Karadeniz Technical University Faculty of Medicine
- Established: 1973
- Parent institution: Karadeniz Technical University
- Dean: Prof. Mustafa İmamoglu, MD
- Location: Trabzon, Turkey 40°59′34″N 39°46′11″E﻿ / ﻿40.99278°N 39.76972°E
- Website: http://www.ktu.edu.tr/tip

= KTU Faculty of Medicine =

KTU Faculty of Medicine is the medical school of Karadeniz Technical University. It is the first of two medical schools in Trabzon, Turkey. The school was officially founded in 1973 and it is the oldest medical faculty in eastern Black Sea region.

==Foundation==
Dated 4 January 1973, Karadeniz University Faculty of Medicine, 6th faculty of Karadeniz University was founded under the name of Faculty of Medicine and Health Sciences according to the Chapter 1650. In addition to its own divisions, Trabzon Faculty of Medicine, established as a unit of Hacettepe University, was also staffed by the Faculty of Medicine and Health Sciences.
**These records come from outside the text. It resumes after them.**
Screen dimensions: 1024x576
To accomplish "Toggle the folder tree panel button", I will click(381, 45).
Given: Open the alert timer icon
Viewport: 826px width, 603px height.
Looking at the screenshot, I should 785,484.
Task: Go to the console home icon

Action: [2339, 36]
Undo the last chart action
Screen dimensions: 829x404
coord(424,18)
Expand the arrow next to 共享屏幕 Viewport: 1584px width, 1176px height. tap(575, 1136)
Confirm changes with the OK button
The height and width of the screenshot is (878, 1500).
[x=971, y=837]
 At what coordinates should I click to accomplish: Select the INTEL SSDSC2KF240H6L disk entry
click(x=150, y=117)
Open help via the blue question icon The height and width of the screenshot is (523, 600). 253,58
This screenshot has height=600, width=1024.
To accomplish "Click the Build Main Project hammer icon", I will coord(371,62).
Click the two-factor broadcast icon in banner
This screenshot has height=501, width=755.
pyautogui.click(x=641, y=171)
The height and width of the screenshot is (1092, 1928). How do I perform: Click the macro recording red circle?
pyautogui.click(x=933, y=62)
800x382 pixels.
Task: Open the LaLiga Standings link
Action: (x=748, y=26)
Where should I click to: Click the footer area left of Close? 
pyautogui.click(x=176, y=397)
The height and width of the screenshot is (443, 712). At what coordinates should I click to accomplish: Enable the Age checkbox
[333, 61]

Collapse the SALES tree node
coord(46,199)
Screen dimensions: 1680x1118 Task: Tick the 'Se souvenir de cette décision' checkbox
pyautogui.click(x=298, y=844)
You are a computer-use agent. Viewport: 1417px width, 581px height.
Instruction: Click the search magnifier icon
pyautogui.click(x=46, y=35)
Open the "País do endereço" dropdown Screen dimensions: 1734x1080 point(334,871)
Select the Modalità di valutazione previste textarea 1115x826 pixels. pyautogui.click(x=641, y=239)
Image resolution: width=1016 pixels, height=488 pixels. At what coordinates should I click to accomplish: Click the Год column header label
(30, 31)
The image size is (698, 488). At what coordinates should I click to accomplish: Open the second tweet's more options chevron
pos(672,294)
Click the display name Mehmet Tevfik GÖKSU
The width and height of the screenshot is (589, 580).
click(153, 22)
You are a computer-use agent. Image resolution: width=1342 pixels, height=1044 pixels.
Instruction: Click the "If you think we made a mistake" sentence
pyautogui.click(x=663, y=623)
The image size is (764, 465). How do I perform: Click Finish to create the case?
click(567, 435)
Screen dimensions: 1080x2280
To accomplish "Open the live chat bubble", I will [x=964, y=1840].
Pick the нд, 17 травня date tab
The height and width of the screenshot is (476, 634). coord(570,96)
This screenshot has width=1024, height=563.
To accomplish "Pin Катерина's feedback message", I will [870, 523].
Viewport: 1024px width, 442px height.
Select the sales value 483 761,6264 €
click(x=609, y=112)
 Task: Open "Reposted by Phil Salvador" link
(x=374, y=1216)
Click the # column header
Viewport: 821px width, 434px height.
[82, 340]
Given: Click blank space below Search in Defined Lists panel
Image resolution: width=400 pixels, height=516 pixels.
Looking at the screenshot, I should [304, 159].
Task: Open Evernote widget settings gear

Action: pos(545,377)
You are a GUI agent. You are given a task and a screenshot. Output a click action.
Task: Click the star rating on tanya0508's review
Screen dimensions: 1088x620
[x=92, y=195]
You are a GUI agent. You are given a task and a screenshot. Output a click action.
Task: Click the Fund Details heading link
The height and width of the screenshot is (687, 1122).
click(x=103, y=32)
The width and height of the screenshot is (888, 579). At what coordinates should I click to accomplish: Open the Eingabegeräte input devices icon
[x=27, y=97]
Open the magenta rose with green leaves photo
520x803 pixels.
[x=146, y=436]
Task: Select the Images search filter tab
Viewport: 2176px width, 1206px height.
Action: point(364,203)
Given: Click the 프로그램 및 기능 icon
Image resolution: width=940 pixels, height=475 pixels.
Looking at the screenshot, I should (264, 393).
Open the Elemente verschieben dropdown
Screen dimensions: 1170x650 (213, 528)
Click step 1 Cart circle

Trabzon Faculty of Medicine, once affiliated to Hacettepe University, admitted students in 1976-1977 instructional year and those students continued their education in Hacettepe University. In accordance with the legal decision, issued 41 and dated 20.7.1982, KTU Faculty of Medicine and Health Medicine joined together as Karadeniz University Medicine Faculty.

==Divisions==
The faculty is composed of three divisions, namely Basic Medical Sciences, Internal Medical Sciences and Surgical Medical Sciences.